Exercise directions ->
Could you retype exactly the lines below between the one holding "Where should I" and the one holding "980x551 pixels.", inclusive, leaving out any pictures?

=-=-=

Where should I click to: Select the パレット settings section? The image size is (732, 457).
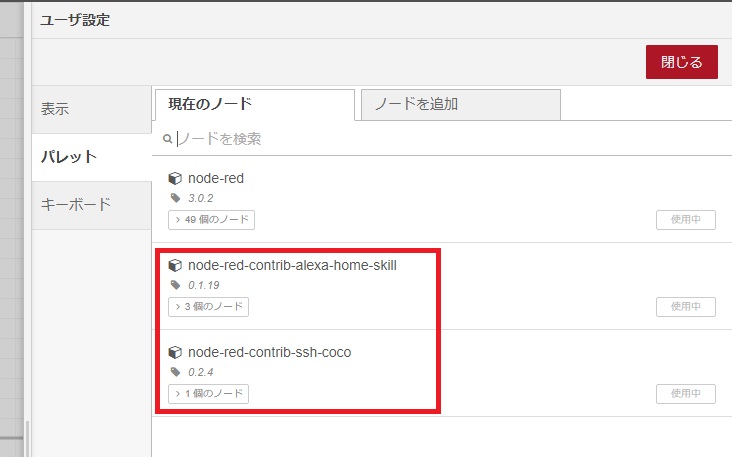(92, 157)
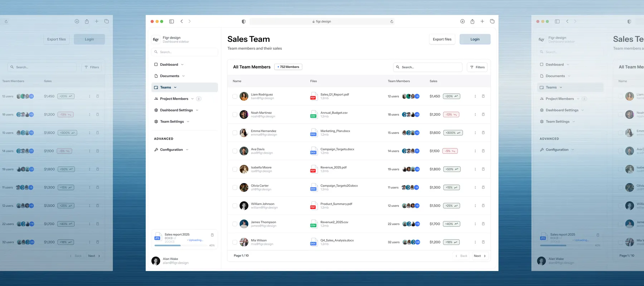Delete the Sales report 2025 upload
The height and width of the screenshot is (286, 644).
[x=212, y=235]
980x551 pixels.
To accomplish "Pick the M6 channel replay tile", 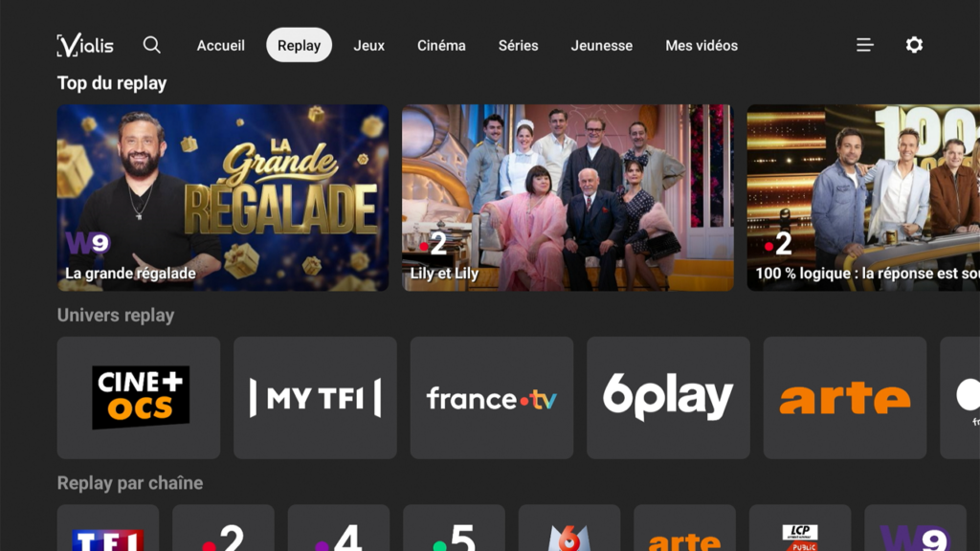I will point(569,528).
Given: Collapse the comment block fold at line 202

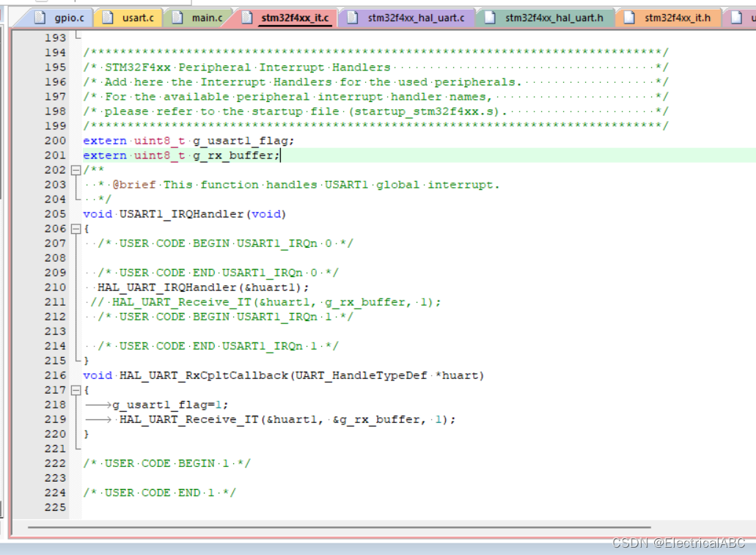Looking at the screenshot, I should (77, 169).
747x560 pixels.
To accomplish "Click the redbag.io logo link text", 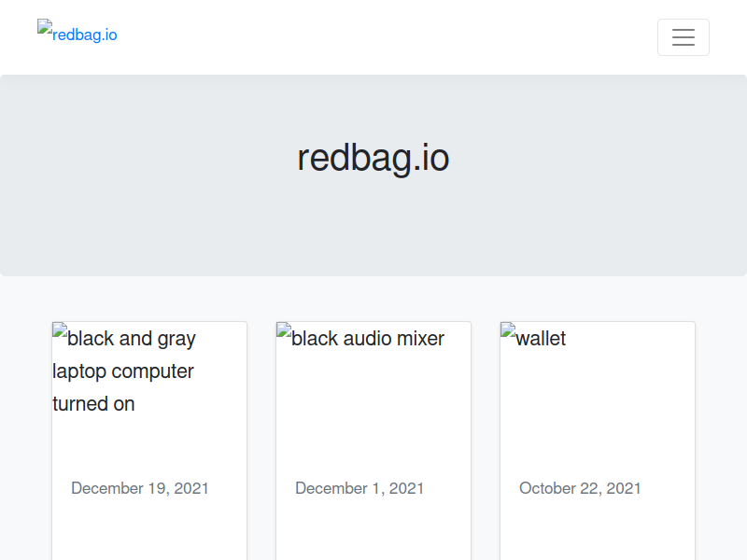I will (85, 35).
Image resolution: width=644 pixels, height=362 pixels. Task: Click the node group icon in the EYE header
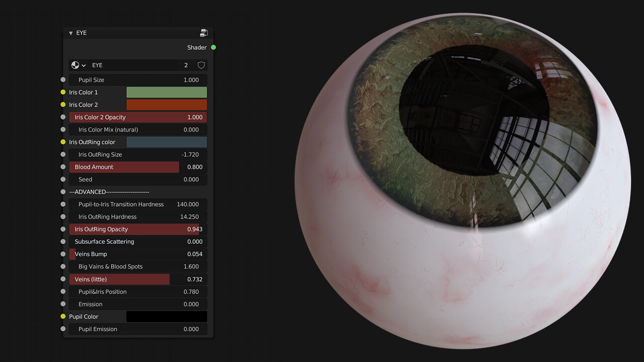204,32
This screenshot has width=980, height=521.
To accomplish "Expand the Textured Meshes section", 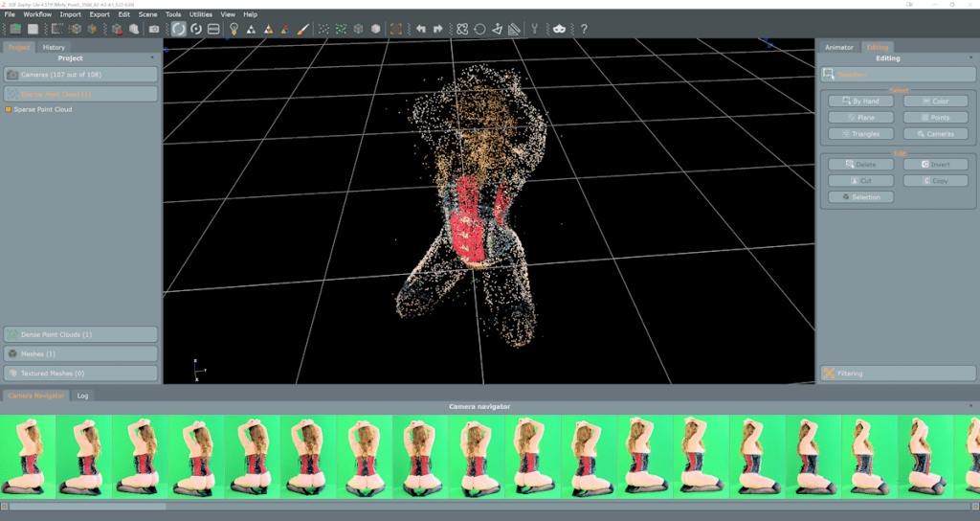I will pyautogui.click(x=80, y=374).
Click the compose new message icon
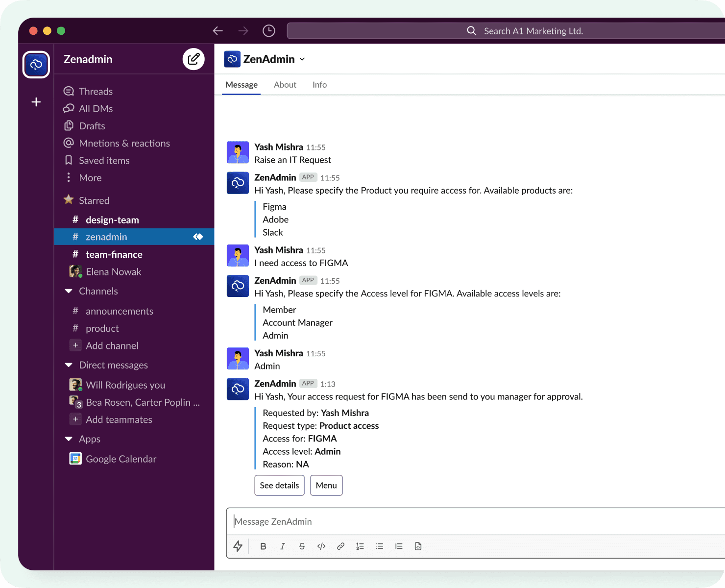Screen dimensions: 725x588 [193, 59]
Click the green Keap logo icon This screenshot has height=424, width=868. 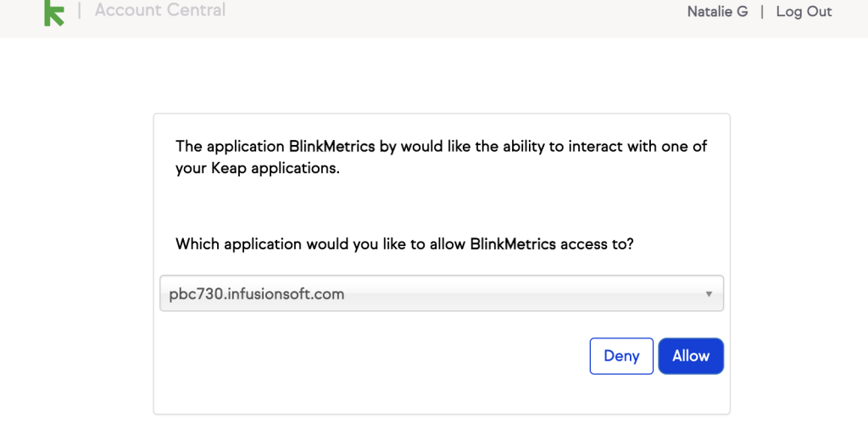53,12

=-=-=

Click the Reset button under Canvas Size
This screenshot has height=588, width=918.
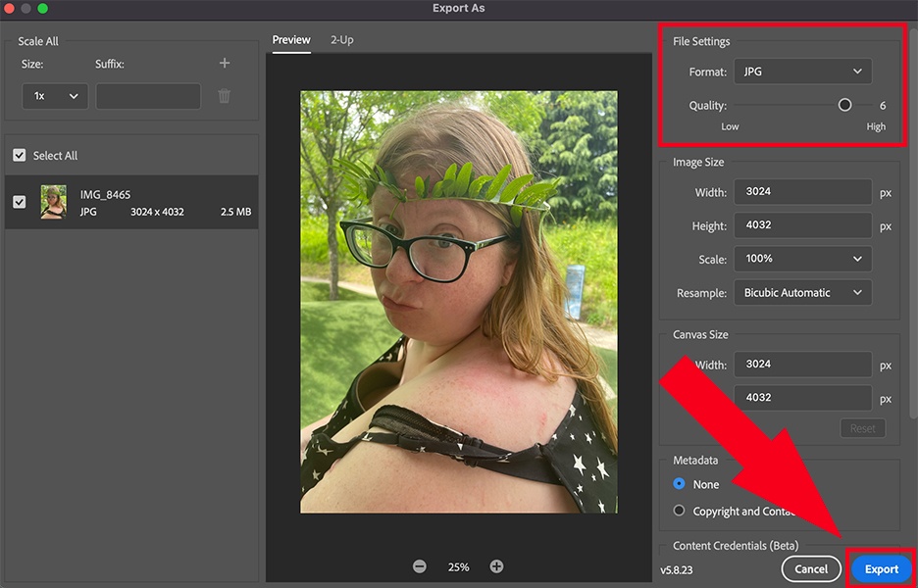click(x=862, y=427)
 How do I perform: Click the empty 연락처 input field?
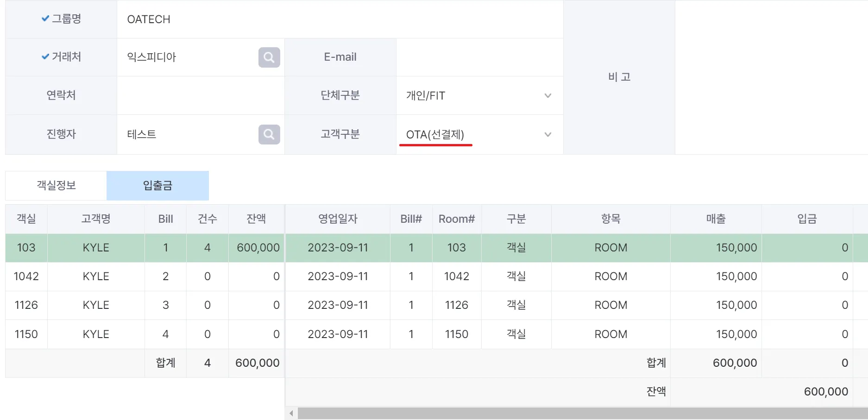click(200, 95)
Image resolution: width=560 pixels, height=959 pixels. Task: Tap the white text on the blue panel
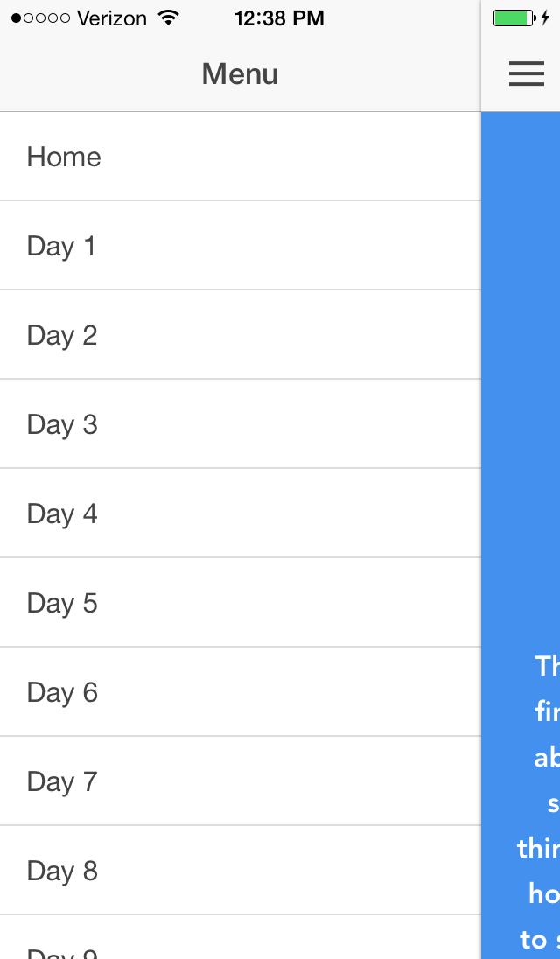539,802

=-=-=

Answer to the exercise ->
Where should I click to: Select the パレット settings section? The image size is (732, 457).
(92, 157)
Delete the Sales report 2025 upload
The height and width of the screenshot is (286, 644).
[x=212, y=235]
980x551 pixels.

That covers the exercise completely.